EXERCISE DETAILS: How many of the lines below contain the string "width", with case counting? Reply with the number alone.

RECORDS:

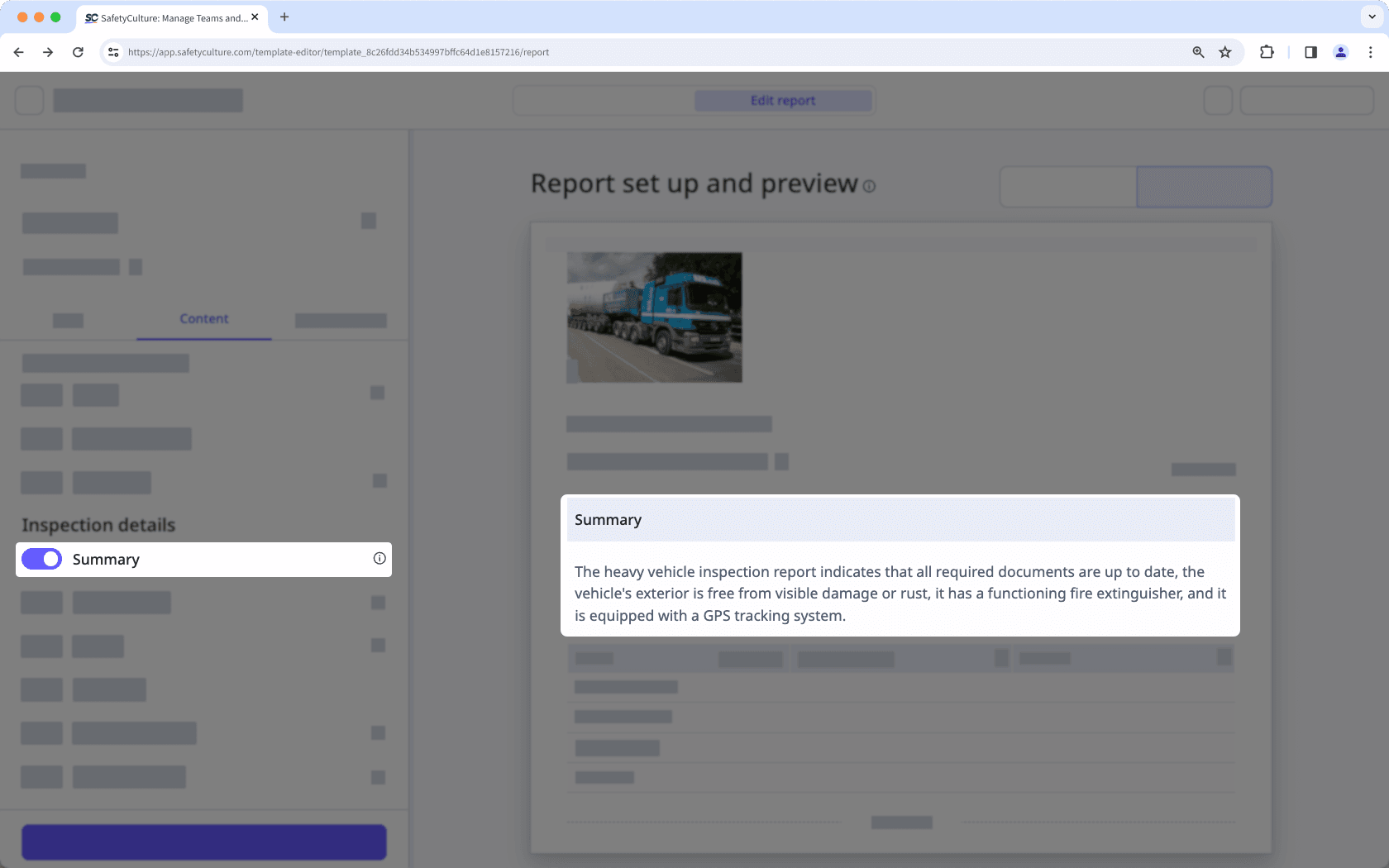Click the zoom search icon in the address bar
The height and width of the screenshot is (868, 1389).
point(1197,51)
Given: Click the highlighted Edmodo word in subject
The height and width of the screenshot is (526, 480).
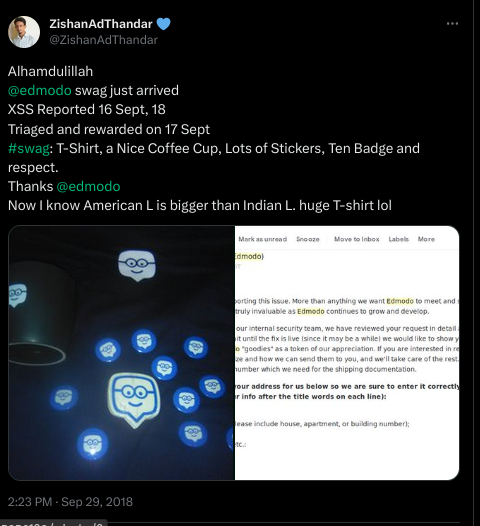Looking at the screenshot, I should (x=248, y=256).
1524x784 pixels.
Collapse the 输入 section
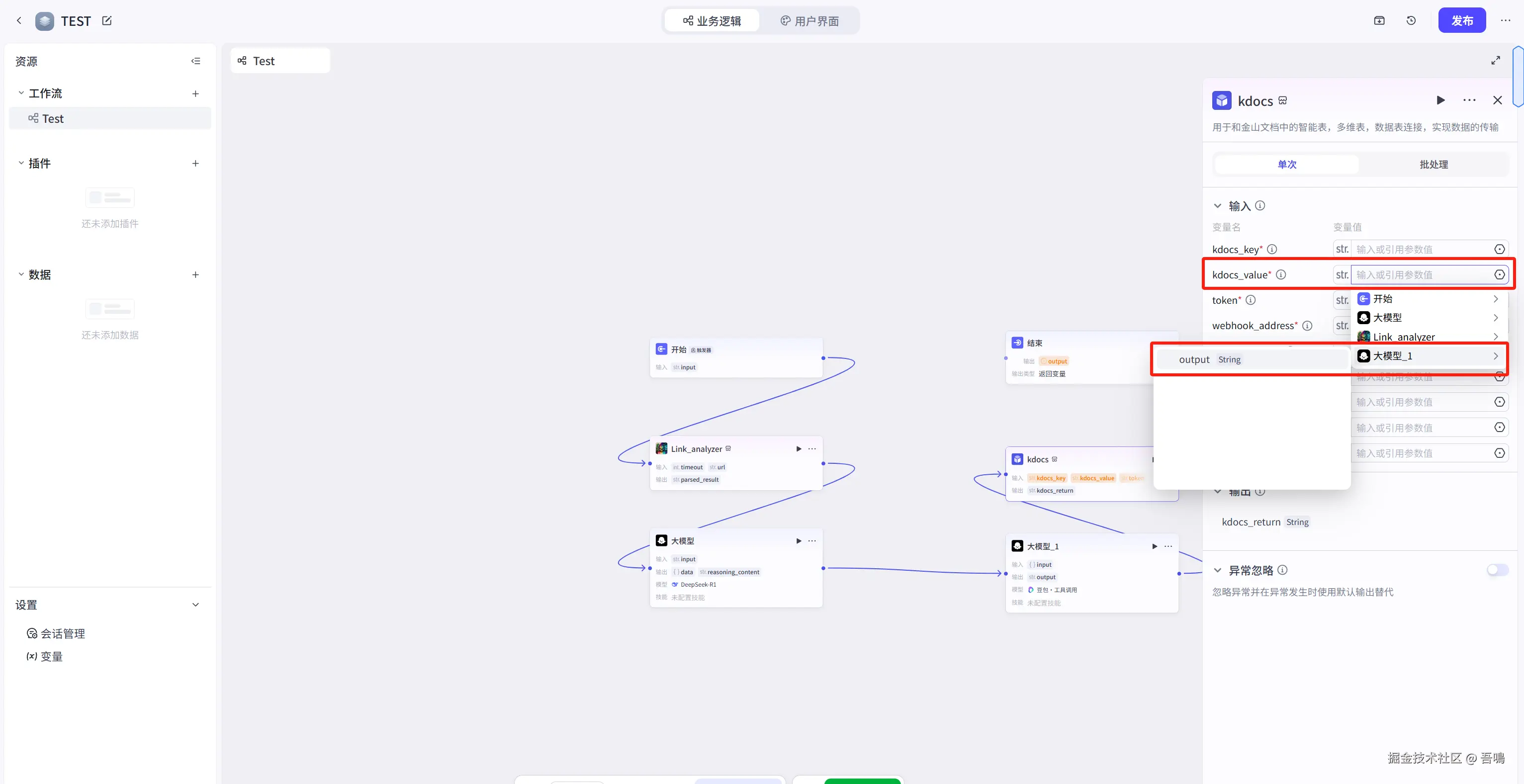(1218, 206)
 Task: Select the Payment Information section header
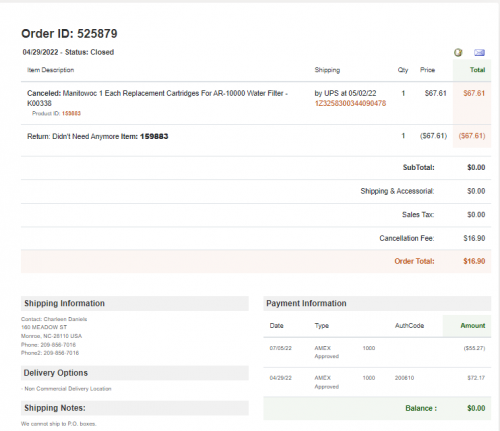[x=377, y=303]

THE ANSWER: 2